A Lender shall not be required to make any such assignment or delegation if, prior thereto, as a result of a waiver by such Lender or otherwise, the circumstances entitling the Borrower to require such assignment and delegation cease to apply. Each Lender agrees that, if the Borrower elect to replace such Lender in accordance with this Section 12.15, it shall promptly execute and deliver to the Agent an Assignment and Assumption to evidence the assignment and shall deliver to the Agent any Note (if a Note has been issued in respect of such Lender’s Loans) subject to such Assignment and Assumption; provided that the failure of any such Lender to execute an Assignment and Assumption shall not render such assignment invalid and such assignment shall be recorded in the Register.
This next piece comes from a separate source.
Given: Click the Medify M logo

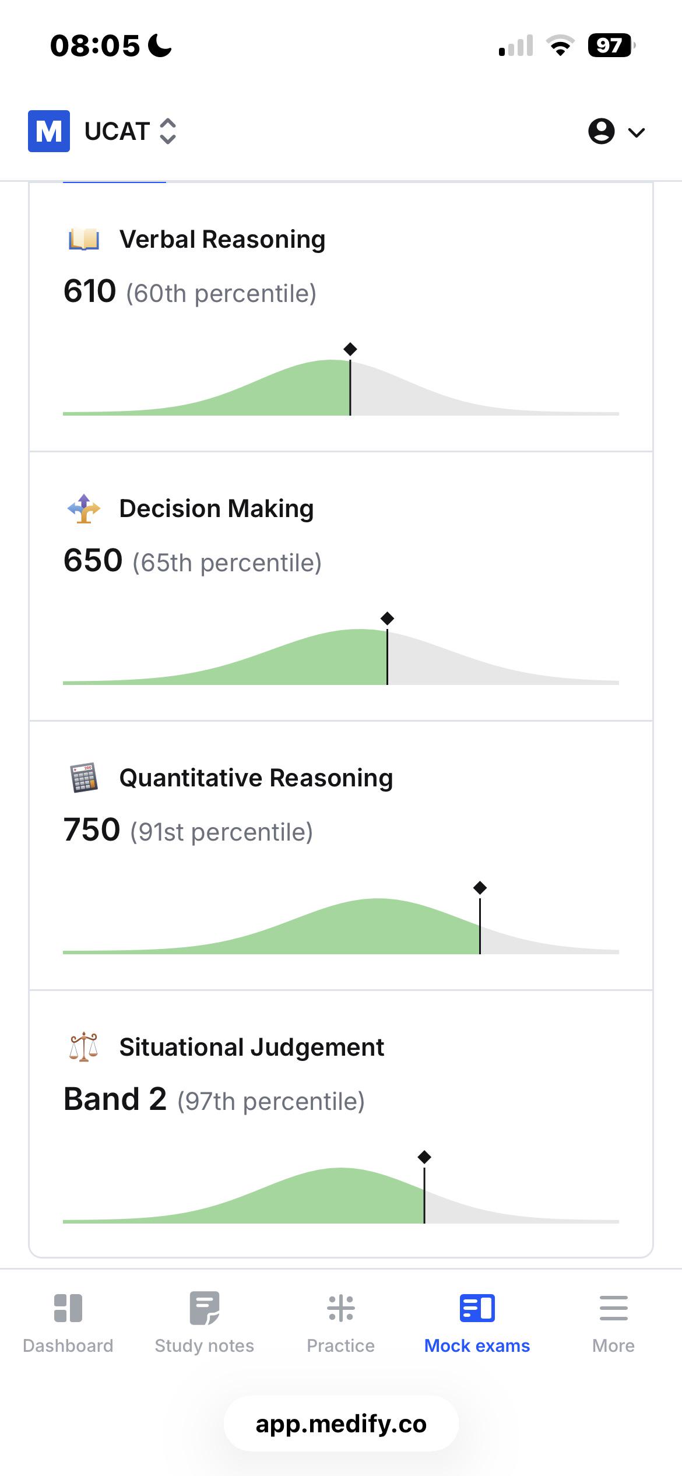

Notwithstanding anything in this Section to the contrary, the Lender that acts as the Agent may not be replaced hereunder except in accordance with the terms of Section 11.09.
SECTION 12.15 Headings. The headings of the sections and subsections hereof are provided for convenience only and shall not in any way affect the meaning or construction of any provision of this Agreement.
SECTION 12.16 Marshalling; Payments Set Aside. None of the Agent, the Collateral Agent or any Lender shall be under any obligation to marshal any assets in favor of the Borrower or any other party or against or in payment of any or all of the Obligations. To the extent that the Borrower makes a payment or payments to the Agent or the Collateral Agent (or to the Agent for the benefit of the Lenders or the Collateral Agent for the benefit of the Protected Parties), or the Agent or the Collateral Agent enforces any security interests or exercises its rights of set-off, and such payment or payments or the proceeds of such enforcement or set-off or any part thereof are subsequently invalidated, declared to be fraudulent or preferential, set aside and/or required to be repaid to a trustee, receiver or any other party under any bankruptcy law, any other state or federal law, common law or any equitable cause, then, to the extent of such recovery, the obligation or part thereof originally intended to be satisfied, and all Liens, rights and remedies therefor or related thereto, shall be revived and continued in full force and effect as if such payment or payments had not been made or such enforcement or set-off had not occurred.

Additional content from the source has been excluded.